_Your goal:_
Only the lines from the one with "view more (1091, 692)" to the end of the data below should be given again, exactly, with both ends included and pictures omitted.

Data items
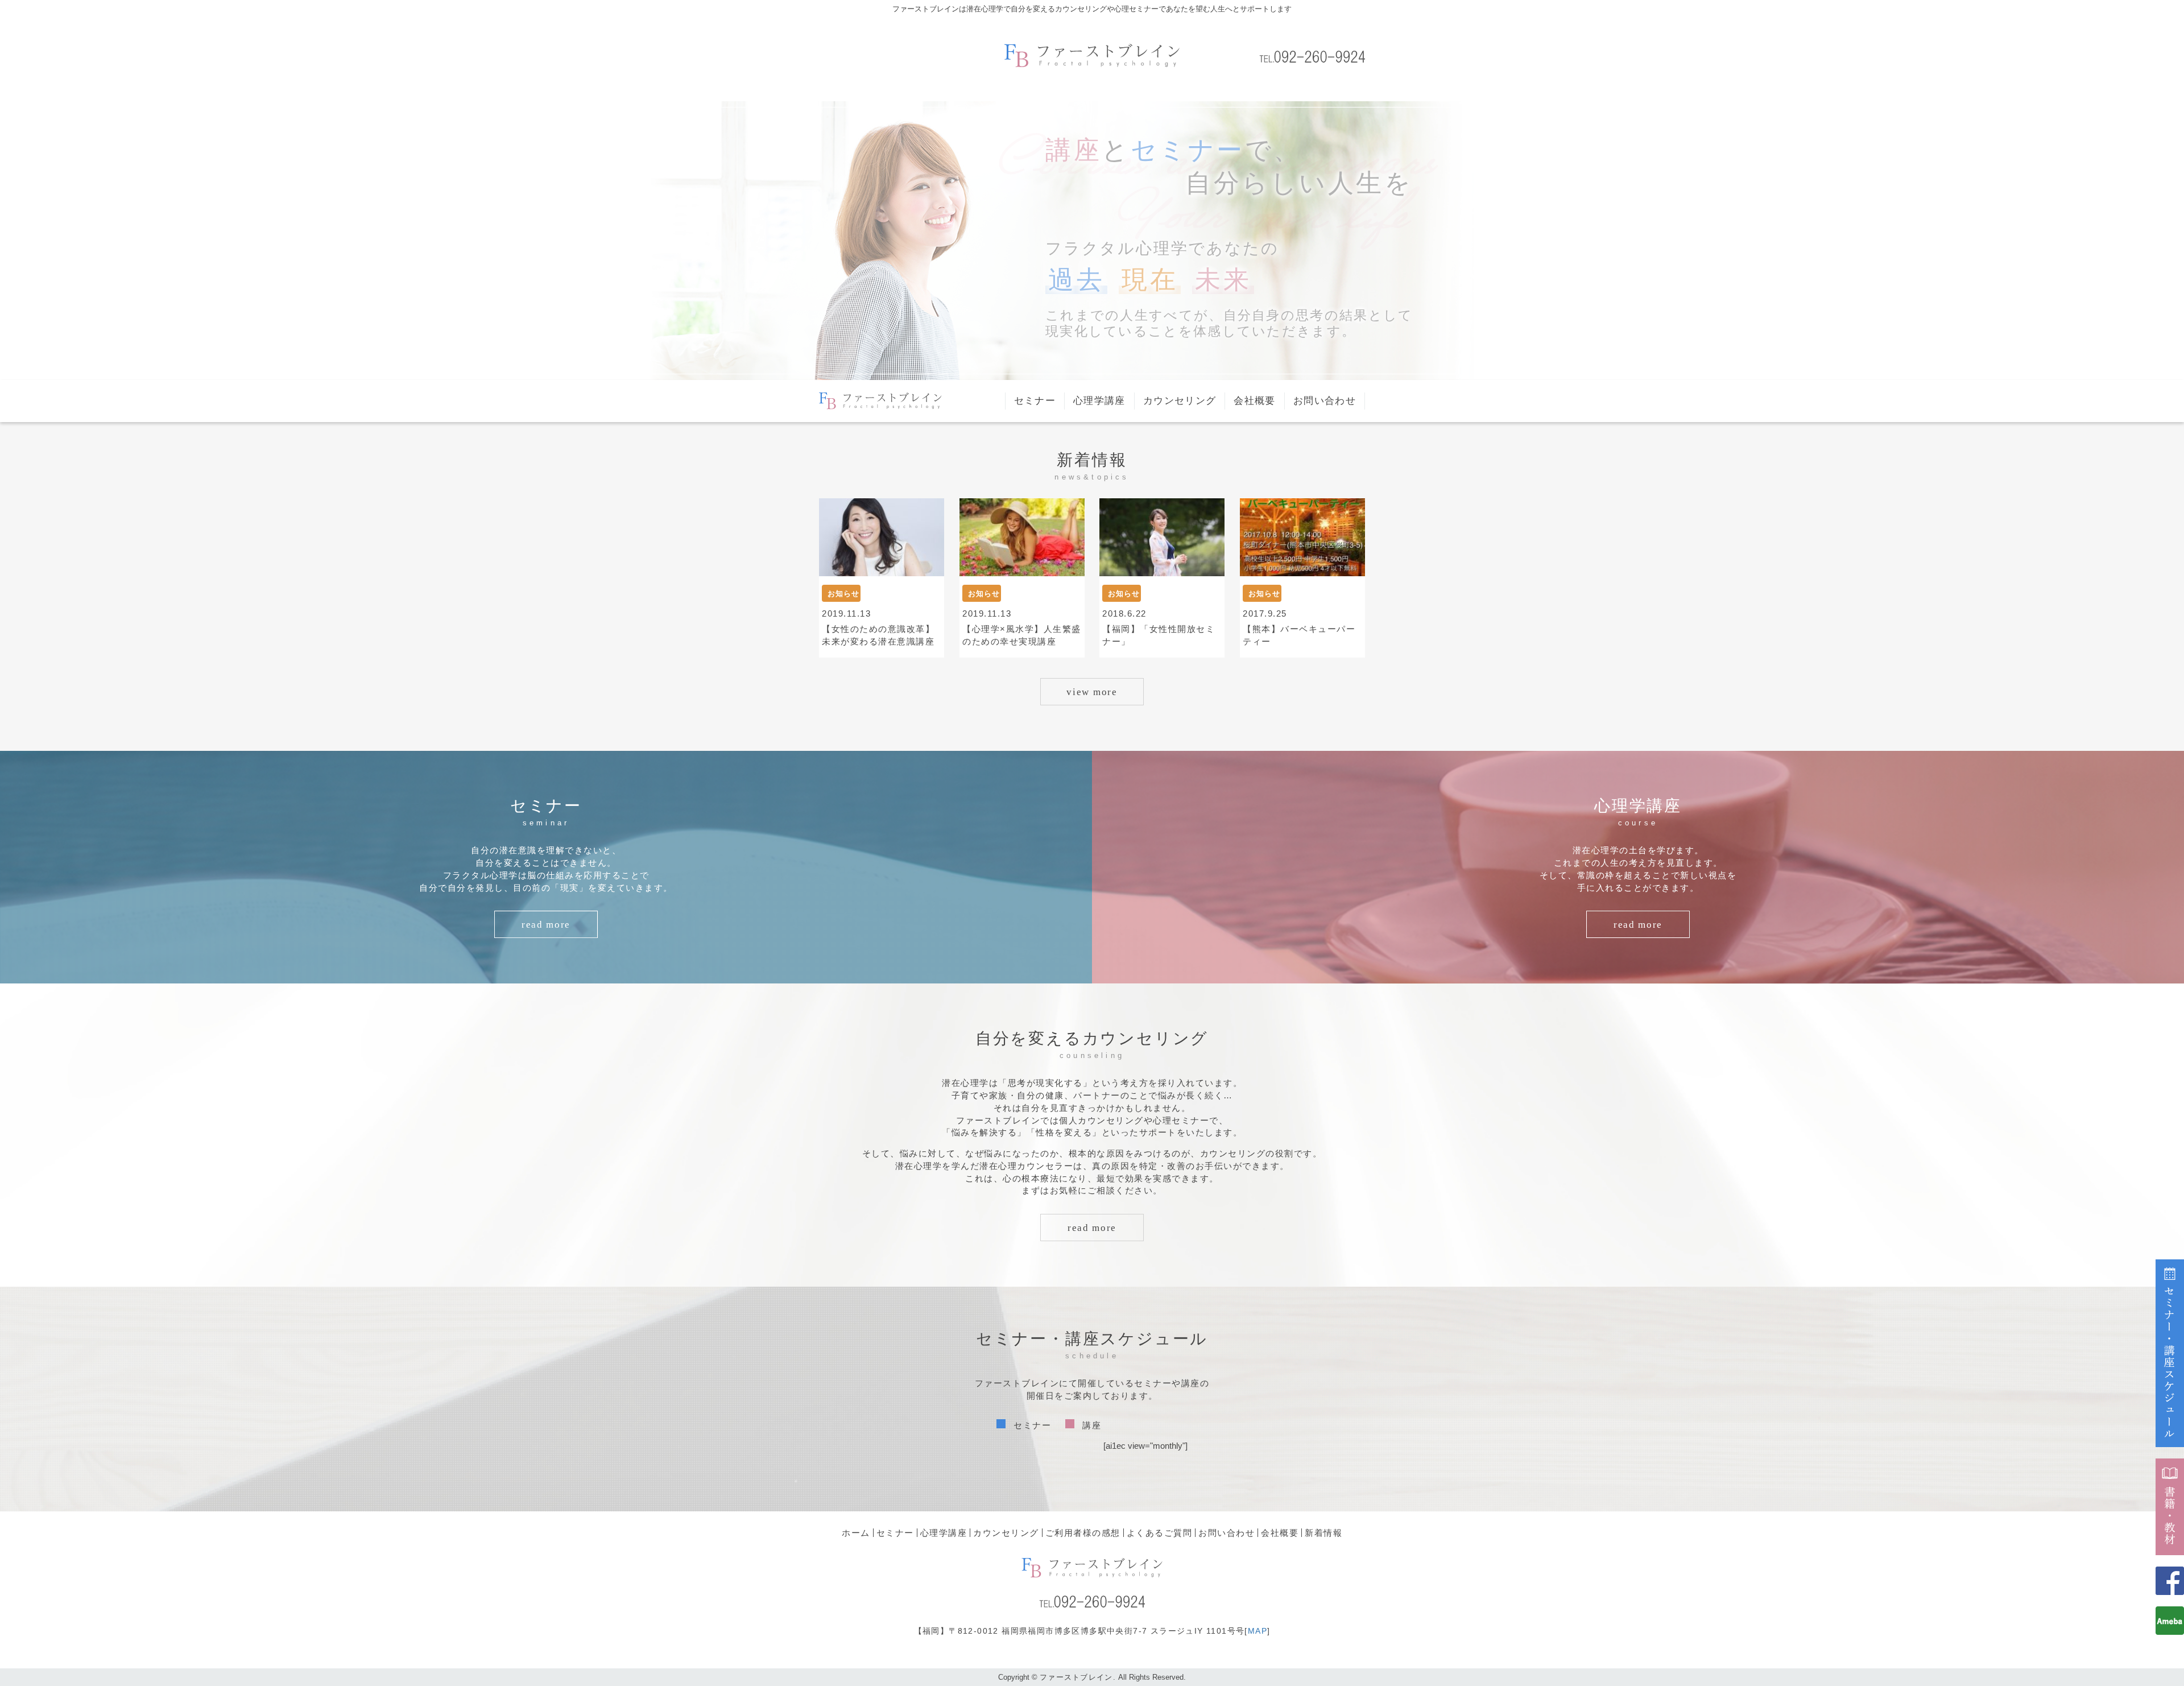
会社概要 (1254, 400)
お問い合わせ (1324, 400)
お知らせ (843, 593)
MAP (1257, 1630)
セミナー (1035, 400)
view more (1091, 692)
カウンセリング (1180, 400)
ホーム (856, 1532)
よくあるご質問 (1160, 1532)
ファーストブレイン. (1078, 1677)
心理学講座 (1099, 400)
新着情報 (1323, 1532)
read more (546, 924)
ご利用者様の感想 (1082, 1532)
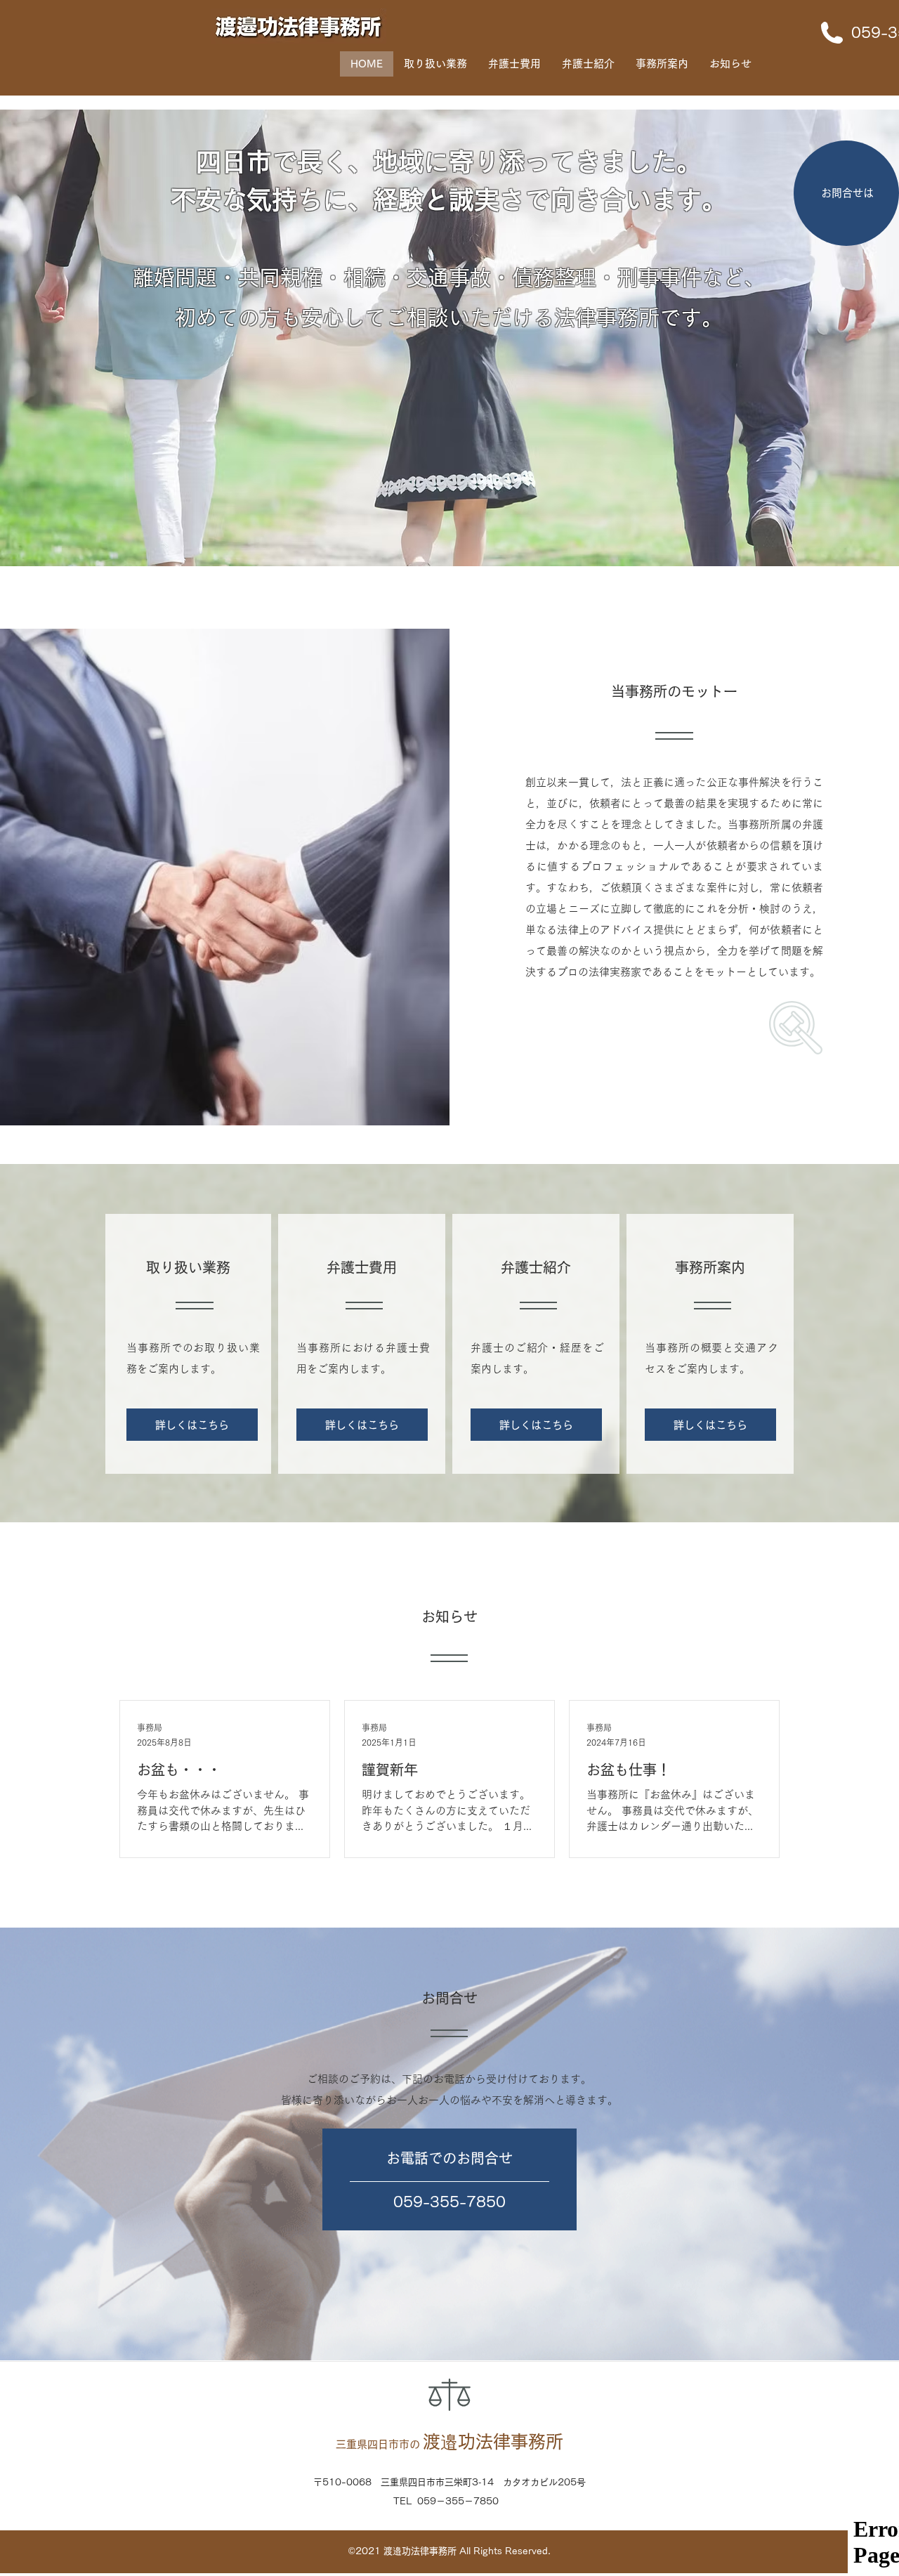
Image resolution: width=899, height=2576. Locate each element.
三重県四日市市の (449, 2444)
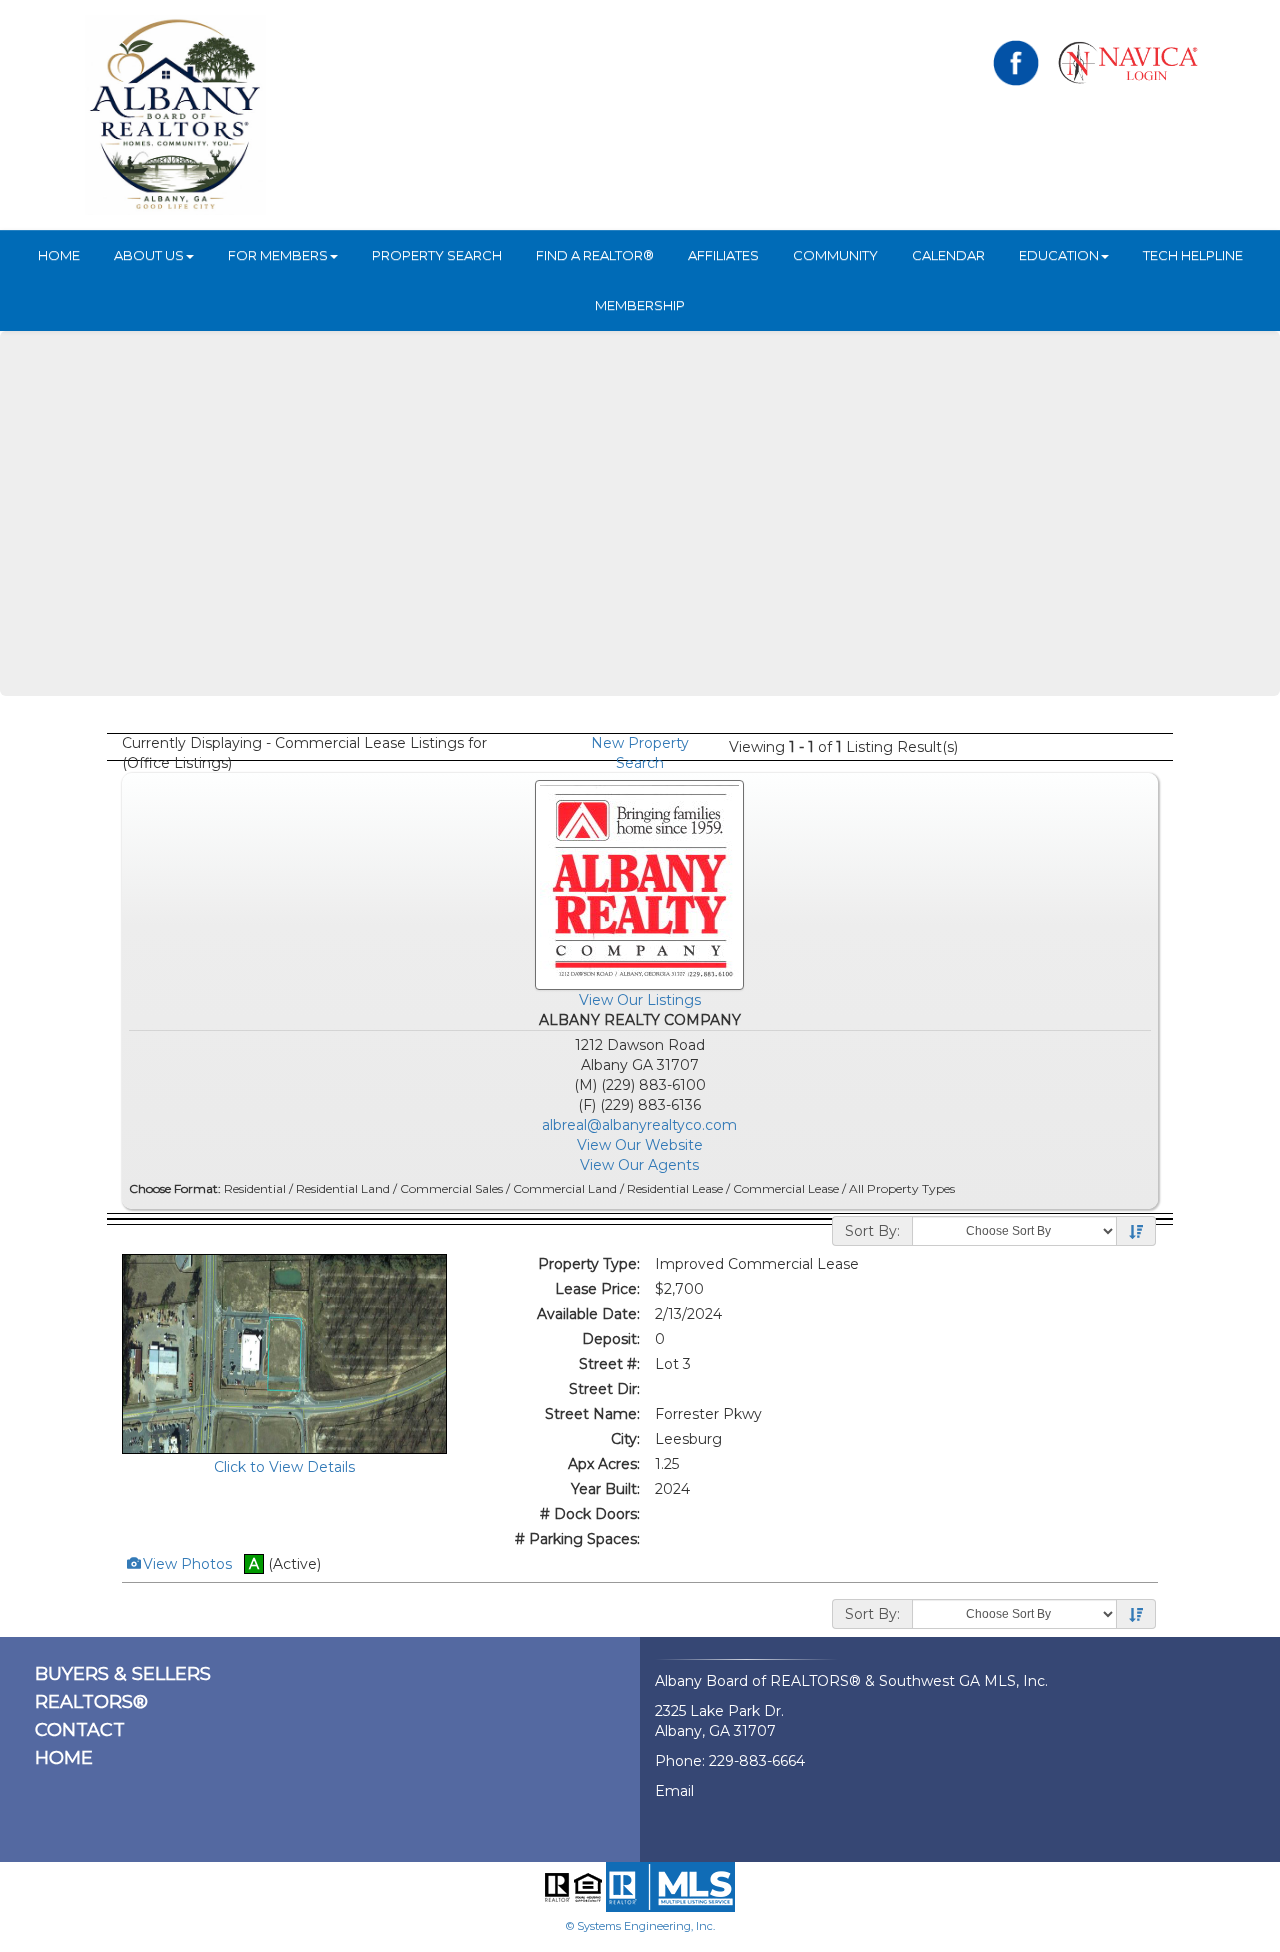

_Written solution:_
view more (1091, 692)
カウンセリング (1180, 400)
ホーム (856, 1532)
よくあるご質問 (1160, 1532)
ファーストブレイン. (1078, 1677)
心理学講座 (1099, 400)
新着情報 (1323, 1532)
read more (546, 924)
ご利用者様の感想 (1082, 1532)
Image resolution: width=899, height=2576. Locate each element.
三重県四日市市の (449, 2444)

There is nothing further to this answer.